PHOTOGRAPHY: Nurnberg's Old-School Guide to Lighting Portraits



If you’re looking for a book on portrait lighting there are plenty to chose from. But before you load up your Amazon shopping cart with recent releases you may want to consider an oldie-but-goodie: Walter Nurnberg’s Lighting for Portraiture.
First published in 1948, Lighting for Portraiture won’t show you how to master the latest studio gear or perform miracles with your speedlights, but it will give you a solid understanding of basic portrait lighting concepts along with a slew of recipes that are as applicable today as they were back when spot, flood or bare bulb, were the photographer’s only options.
A follower of the Neue Sachlichkeit who studied at the Bauhaus, Nurnberg (1907-1991) immigrated to London from his native Berlin in the early 1930s. He launched an advertising studio and quickly found success in commercial photography, however, following WWII he turned his efforts to photographing Britain’s resurgent industries and today he is widely regarded as a master of industrial photography.
Nurnberg’s industrial photographsNurnberg also was a committed teacher and a prolific writer, and Lighting for Portraiture is just one of the books he authored for London’s Focal Press from the late 40s until his retirement in the early 70s. Nurnberg’s best-known book is Lighting for Photography: means and methods, which was in print as recently as 2003, but Lighting for Portraiture also warrants description as a classic.
Lighting for Portraiture contains much useful information, especially if you’re new to portrait photography or have an interest in styles of portraiture from the 40s through 60s. The book’s best feature, however, and a big reason why it is worth seeking out today, is Nurnberg’s signature lighting diagrams, which show very precisely how subject, lights and camera need to be positioned in order to achieve specific effects. Nurnberg’s diagrams actually comprise two interrelated diagrams displayed side-by-side. The first of these shows how to position lights and other gear laterally in relation to the subject; the second shows the proper elevation of lights relative to the subject’s eyes. Once you’ve familiarized yourself with the key Nurnberg provides in his introduction you’ll quickly see the genius of his approach.

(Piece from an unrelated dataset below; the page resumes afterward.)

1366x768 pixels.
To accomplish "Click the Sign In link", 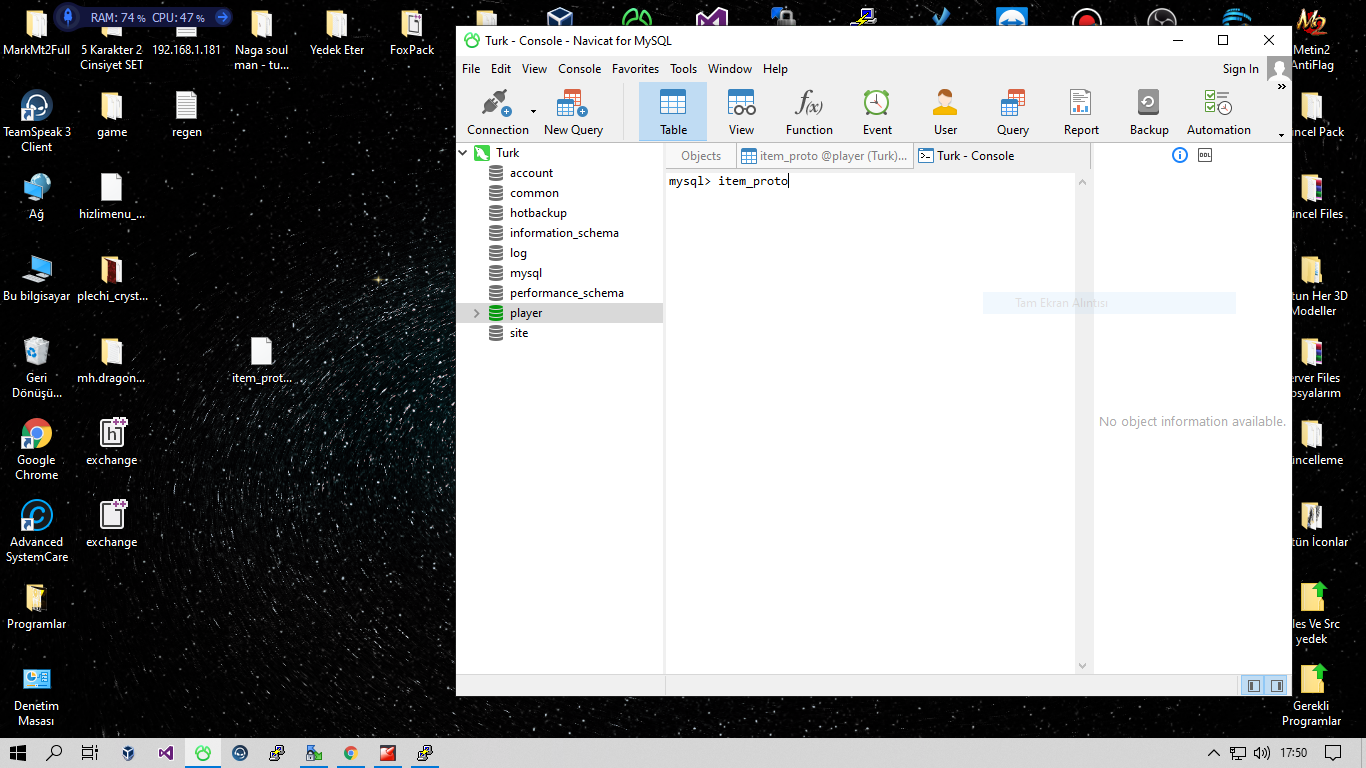I will tap(1240, 69).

Nurnberg’s industrial photographsNurnberg uses the diagrams to illustrate “principal effects” like center lighting, cross lighting, back lighting, and rim lighting and how each of these changes with even minor adjustments to a light’s or the subject’s position. In the book’s third section, he pairs the diagrams with example photos and detailed commentary to present 61 recipes—he calls them “schemes”—for lighting full-face, partial-face and profile portraits. Recipes range from simple one-light set-ups to more complicated combinations of 3, 4, or even more lights. Nurnberg’s comments offer thoughts on appropriate applications, possible modifications, and other tips and tricks.

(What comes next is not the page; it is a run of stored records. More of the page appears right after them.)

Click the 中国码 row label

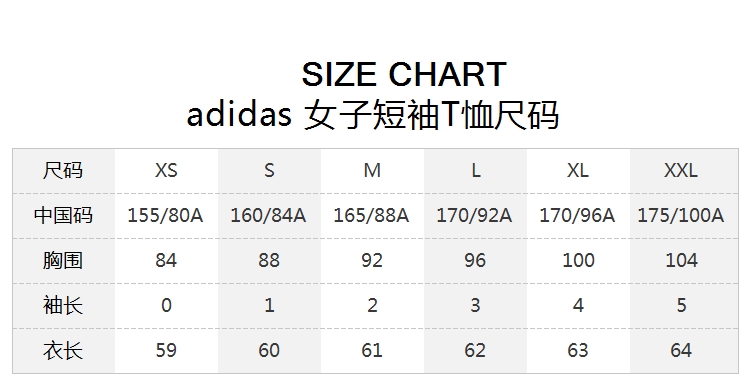[63, 216]

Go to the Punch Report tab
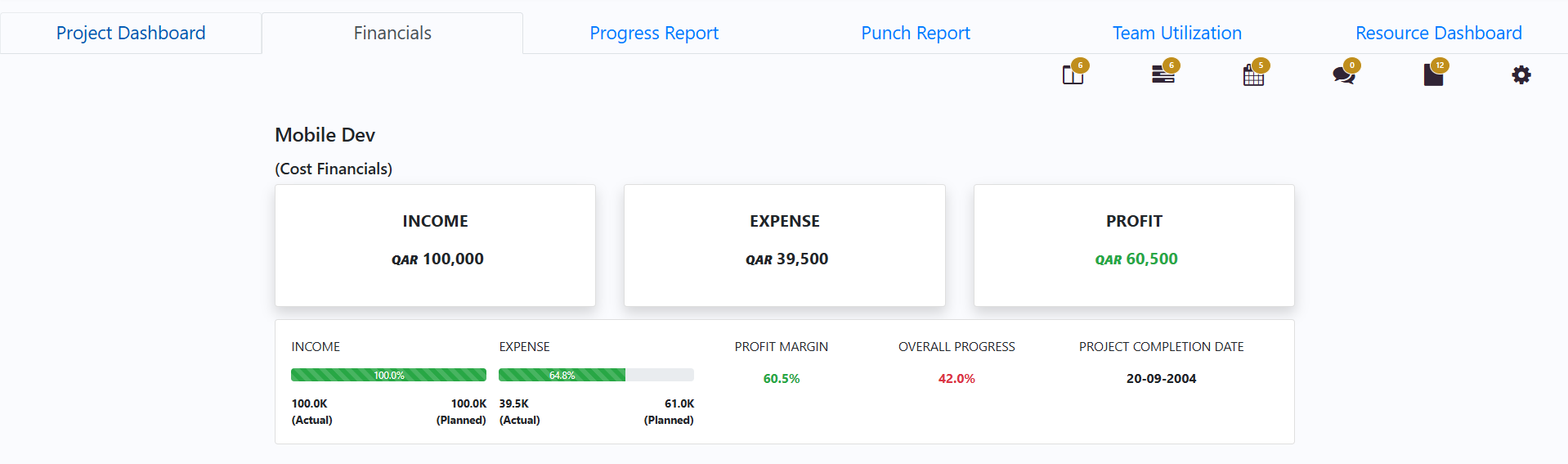[x=916, y=34]
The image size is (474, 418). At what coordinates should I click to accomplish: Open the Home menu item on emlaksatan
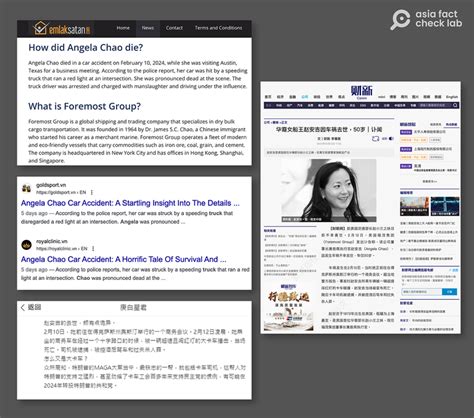pyautogui.click(x=123, y=28)
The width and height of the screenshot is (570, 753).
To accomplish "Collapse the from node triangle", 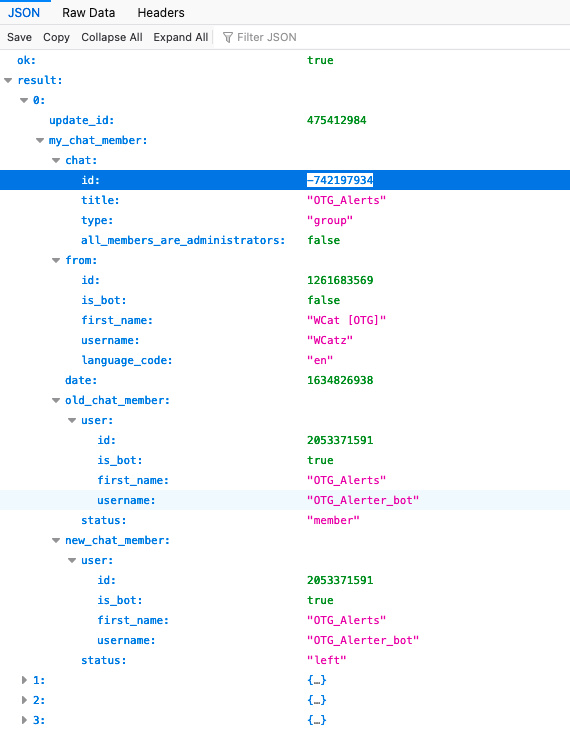I will (56, 260).
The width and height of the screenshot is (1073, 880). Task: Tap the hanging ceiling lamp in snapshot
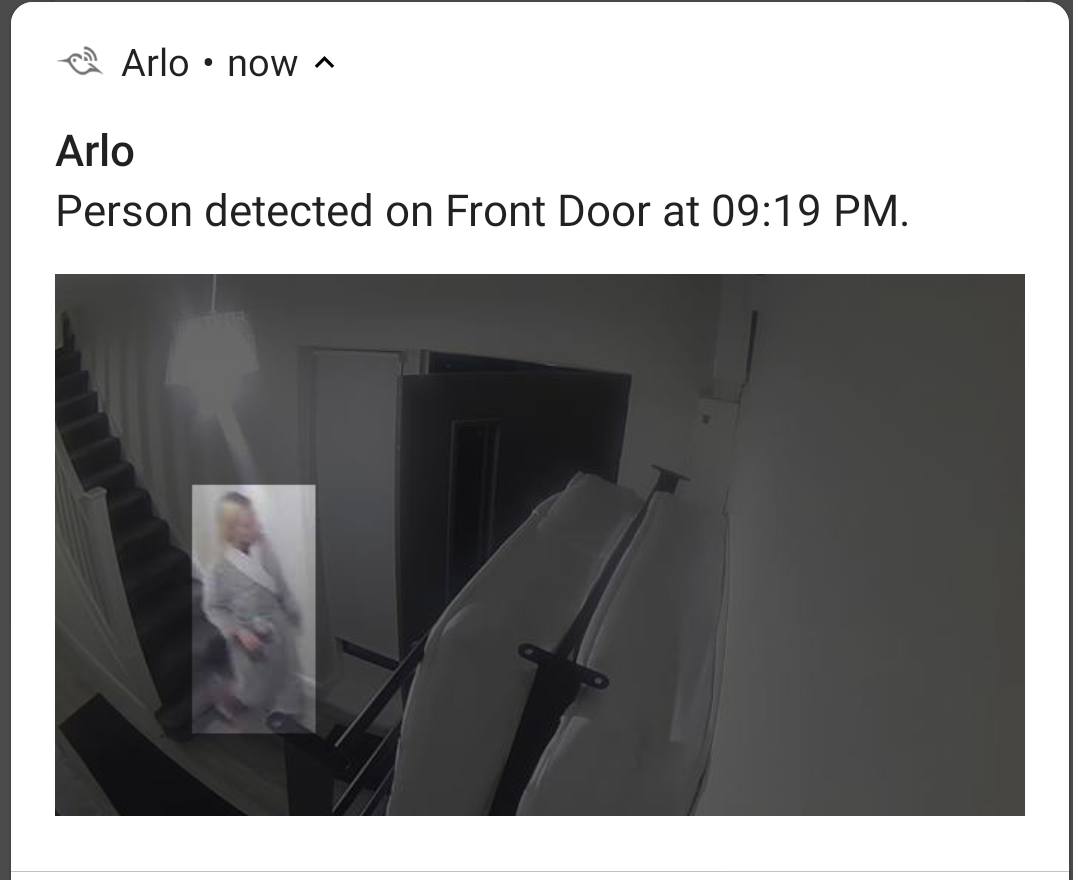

Lighting for Portraiture does have a few shortcomings: for example, I’m not sure today’s readers will agree with the blurb on the jacket of my 1969 edition that Nurnberg has a special “economy with words” (in fact, his language tends towards a quaintly anachronistic verbosity); some of the terms he employs have long since passed out of usage; and not all of the book’s lighting recipes have accompanying example photos, but these are barely worth noting considering the book’s strengths. Few of the portrait “how-to” books I’ve examined lately combine as in-depth a look at lighting fundamentals with such a large number of recipes, and fewer still feature lighting diagrams as info-rich as Nurnburg’s, and that’s why Lighting for Portraiture remains a valuable resource even though we’re fast approaching the 40th anniversary of its last revision.